We all know how important data quality is. That’s where the timeless phrase, garbage in/garbage out came from. As the pace of data creation accelerates, and it gets used in a variety of ways across a company to make business decisions, deliver quality customer experiences and drive machine learning models, making sure the data is accurate has become ever more crucial.
Lightup wants to put data quality in the spotlight, and today the company announced a $9 million Series A investment to continue building their data quality solution. The company has now raised over $20 million, according to Crunchbase data.
Lightup builds on the work that CEO and co-founder Manu Bansal began with his first startup, Uhana, which was acquired by VMware in 2019, shortly before he launched his latest venture. He said companies building data pipelines didn’t have much choice when it came to data quality beyond building it themselves, and he saw his next opportunity.
“We were building data pipelines with Kafka and Spark and whatnot, and all the tools that we could find to solve the data quality problem were built for spreadsheets worth of data, which were being processed interactively, as opposed to millions of events per second moving through an automated pipeline,” Bansal told TechCrunch.
As he and his co-founders looked for a solution and spoke to other companies, they realized they had stumbled onto an unmet need and decided to build it. “We looked around for solutions and all we heard was that people were just building their own ad hoc solutions when they could afford to do it. And others were just running on prayers. And we said, ‘yeah, this needs solving’”.
He said their secret sauce is leaving the data in place, regardless of whether it’s stored in Snowflake, Databricks or another data storage solution. This reduces the overhead of checking the data pretty dramatically because they’re not making a copy of the data, and they’re taking advantage of resources that are already in place from the service provider.

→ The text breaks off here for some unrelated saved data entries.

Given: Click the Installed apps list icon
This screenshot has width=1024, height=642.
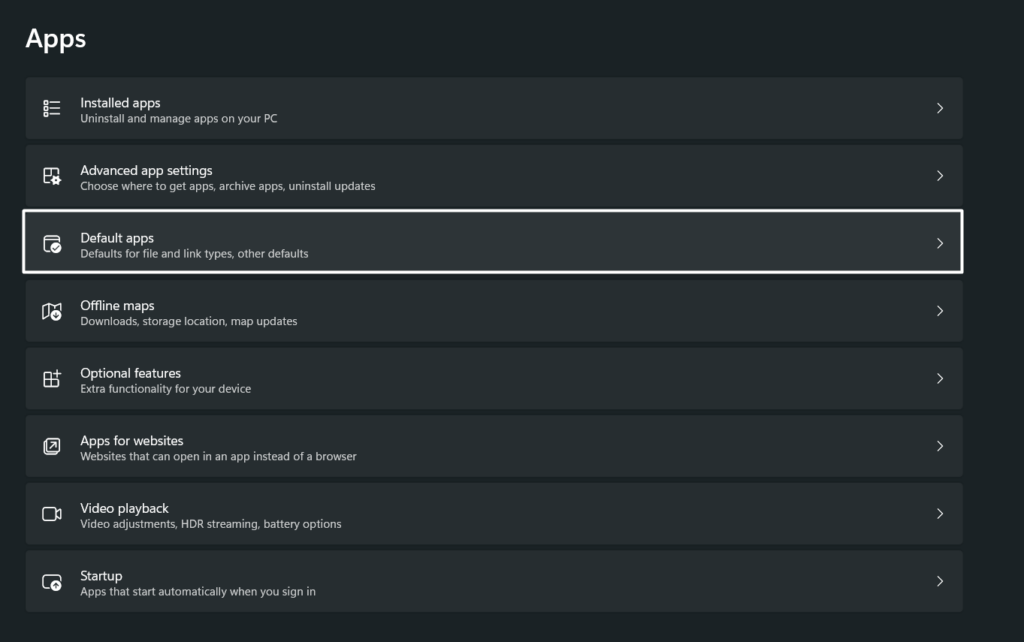Looking at the screenshot, I should [52, 108].
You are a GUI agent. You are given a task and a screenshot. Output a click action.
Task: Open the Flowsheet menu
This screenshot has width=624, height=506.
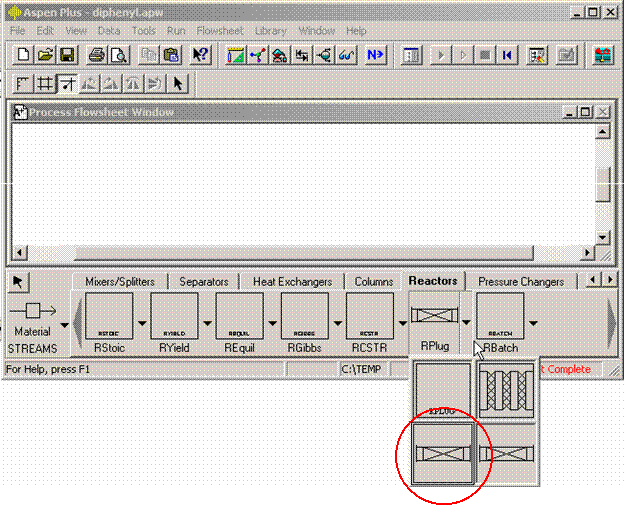pos(219,31)
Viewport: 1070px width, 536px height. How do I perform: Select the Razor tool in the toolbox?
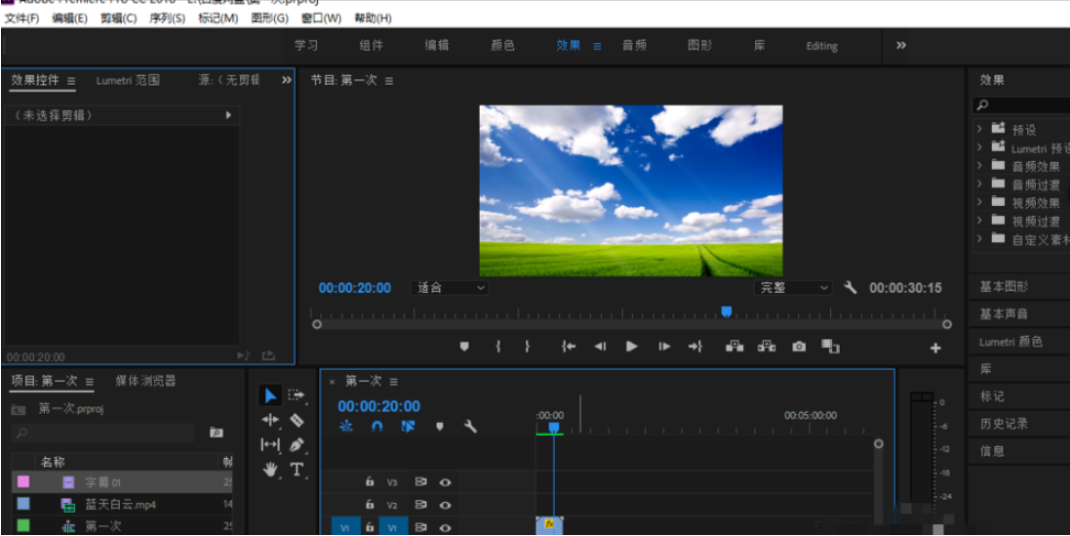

“We leverage the compute fabric of those scalable data warehouses and data lakehouses instead of moving data. So the big difference for us is that traditional systems would take out data from where it lives, and we leave it in place,” Bansal said.
They then look for anomalies in the data that would suggest a problem, create a report and deliver it to a human to make the final data quality decisions. They don’t have write access to the data, and that’s by design.
The company launched in 2019 and it took a couple of years to build the solution. Today, the startup has 20 employees with plans to hire more with the new money. He believes that being distributed is helping him build a more diverse workforce.
“We love that because we’re distributed, we’re seeing people from different time zones, different cultures, and different ways of approaching problems. And if you look around the team right now, you will find some very impressive diversity already,” he said.
The $9 million investment was led by Andreessen Horowitz and Newland Ventures with participation from Spectrum 28 Capital, Shasta Ventures, Vela Partners and Incubate Fund. The deal closed at the end of March.